The nonce must be numeric and the signature must match the expected consume signature based on consumerAddress, documentId, jobId and nonce.

#### Breaking validation
same as for [computeStatus](#computeStatus).

### computeDelete

#### Basic validation
same requirements as for [computeStop](#computestop).

#### Breaking validation
same as for [computeStatus](#computeStatus).

### computeResult

#### Basic validation
Requires `jobId`, `index`, `consumerAddress`, `nonce`.
The nonce must be numeric and the signature must match the expected consume signature based on consumerAddress, index, jobId and nonce.

#### Breaking validation
same as for [computeStatus](#computeStatus).

### computeEnvironments

#### Basic validation
none required

#### Breaking validation
same as for [computeStatus](#computeStatus).

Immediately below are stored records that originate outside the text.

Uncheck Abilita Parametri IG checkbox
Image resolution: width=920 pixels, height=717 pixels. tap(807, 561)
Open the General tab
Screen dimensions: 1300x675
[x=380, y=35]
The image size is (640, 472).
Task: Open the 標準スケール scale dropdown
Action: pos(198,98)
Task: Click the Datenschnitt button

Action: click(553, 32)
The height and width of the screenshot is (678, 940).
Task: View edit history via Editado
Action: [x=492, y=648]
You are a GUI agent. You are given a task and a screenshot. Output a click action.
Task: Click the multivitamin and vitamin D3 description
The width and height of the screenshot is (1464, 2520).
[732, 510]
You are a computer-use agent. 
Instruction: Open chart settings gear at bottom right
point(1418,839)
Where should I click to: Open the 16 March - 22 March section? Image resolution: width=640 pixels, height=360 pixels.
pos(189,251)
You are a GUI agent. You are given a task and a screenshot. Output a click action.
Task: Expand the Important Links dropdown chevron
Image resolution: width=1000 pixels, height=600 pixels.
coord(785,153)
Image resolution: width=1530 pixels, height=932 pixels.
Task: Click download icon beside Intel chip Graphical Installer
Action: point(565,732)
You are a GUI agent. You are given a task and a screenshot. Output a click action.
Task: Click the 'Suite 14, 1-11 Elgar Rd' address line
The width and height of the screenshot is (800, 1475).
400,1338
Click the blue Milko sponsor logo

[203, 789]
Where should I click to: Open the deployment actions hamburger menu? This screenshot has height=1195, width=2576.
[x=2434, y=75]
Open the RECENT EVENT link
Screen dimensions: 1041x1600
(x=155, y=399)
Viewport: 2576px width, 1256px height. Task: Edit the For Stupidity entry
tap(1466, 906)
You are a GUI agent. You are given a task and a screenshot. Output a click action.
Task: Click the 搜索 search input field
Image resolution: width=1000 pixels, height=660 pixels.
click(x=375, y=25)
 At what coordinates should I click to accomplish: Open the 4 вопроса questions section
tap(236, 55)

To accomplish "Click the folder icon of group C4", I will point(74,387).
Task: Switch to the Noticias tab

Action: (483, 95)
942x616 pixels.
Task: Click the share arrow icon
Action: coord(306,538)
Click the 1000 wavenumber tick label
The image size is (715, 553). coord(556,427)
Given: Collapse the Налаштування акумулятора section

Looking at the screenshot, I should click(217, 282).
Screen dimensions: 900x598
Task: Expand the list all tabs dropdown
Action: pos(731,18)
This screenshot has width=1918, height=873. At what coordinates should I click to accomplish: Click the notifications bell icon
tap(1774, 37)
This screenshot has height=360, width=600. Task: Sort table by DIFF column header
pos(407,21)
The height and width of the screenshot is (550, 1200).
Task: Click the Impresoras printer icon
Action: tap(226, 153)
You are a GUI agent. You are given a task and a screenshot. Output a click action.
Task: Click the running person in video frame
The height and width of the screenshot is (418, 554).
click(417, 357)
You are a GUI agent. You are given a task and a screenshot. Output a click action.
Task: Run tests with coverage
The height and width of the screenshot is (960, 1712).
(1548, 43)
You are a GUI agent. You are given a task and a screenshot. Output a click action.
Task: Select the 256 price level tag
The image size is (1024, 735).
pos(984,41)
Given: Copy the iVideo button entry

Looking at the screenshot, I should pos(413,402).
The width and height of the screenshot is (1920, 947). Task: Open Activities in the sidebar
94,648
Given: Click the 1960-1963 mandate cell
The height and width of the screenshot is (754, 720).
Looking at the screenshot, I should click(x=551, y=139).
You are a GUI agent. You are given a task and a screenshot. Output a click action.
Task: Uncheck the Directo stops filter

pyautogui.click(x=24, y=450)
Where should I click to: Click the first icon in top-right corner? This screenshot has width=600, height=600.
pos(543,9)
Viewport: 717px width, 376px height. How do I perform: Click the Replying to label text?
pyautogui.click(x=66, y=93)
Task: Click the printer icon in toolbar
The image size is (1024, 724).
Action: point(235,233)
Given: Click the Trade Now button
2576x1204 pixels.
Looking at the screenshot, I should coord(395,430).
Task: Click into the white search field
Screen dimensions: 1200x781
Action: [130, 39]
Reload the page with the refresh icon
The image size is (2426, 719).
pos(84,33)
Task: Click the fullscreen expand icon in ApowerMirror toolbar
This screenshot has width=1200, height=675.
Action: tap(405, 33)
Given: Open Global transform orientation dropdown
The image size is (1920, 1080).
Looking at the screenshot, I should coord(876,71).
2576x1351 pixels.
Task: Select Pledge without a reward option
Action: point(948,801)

## Authentication endpoints

### createAuthToken
Creates an AuthToken for the given address, that can replace signature in API calls.

#### Basic validation
Requires `address`, `expiration`, `nonce` and signature.
The expiration must be an integer and the signature is formed using the address and nonce.

#### Breaking validation
Returns

```python
{"error": "Token is invalid"}
```

if any problems with the input are detected.
If the token already exists and has been deleted, it will restore that token resulting in a 200 success code and the expected response.

### deleteAuthToken
Revokes a given AuthToken if it is still valid.

#### Basic validation
Requires `address`, `token`, `nonce` and signature.
The expiration must be an integer and the signature is formed using the address and nonce.

#### Breaking validation
Returns either

```python
{"error": "<message>"}
```

where the message can be either "Token is invalid." or "Token is expired.", in which case it can not be deleted.

### File structure errors
These errors are common to all endpoints that accept a file type structure or handle checking of an already-published asset.

Generic errors:
- "Unsupported type <type>": The `file object` type is not supported by Provider. Accepted file types are:
    - `url`;
    - `arweave`;
    - `ipfs`;
    - `graphql`;
    - `smartcontract`
- "malformed file object": The `file object` structure is invalid and does not contain the wanted information for the specific file.

The following table shows the keys inside a file structure:

| key | required | applicable to type | error message | comments |
| --- | --- | --- | --- | ---
| url | YES | `url` | malformed service files, missing required keys. | |
| method | NO | `url` | Unsafe method `<method>`. | must be "get" or "post", default to "get" if empty |
| hash | YES | `ipfs` | malformed service files, missing required keys. | |
| transactionId | YES | `arwave` | malformed service files, missing transactionId | |
| url | YES | `graphql` | missing graphql endpoint | |
| query | YES | `graphql` | missing graphql query | |


If no ARWEAVE_GATEWAY is defined in Provider, downloads of arweave files will fail with a 503 status code.
Similar for IPFS_GATEWAY and ipfs file types.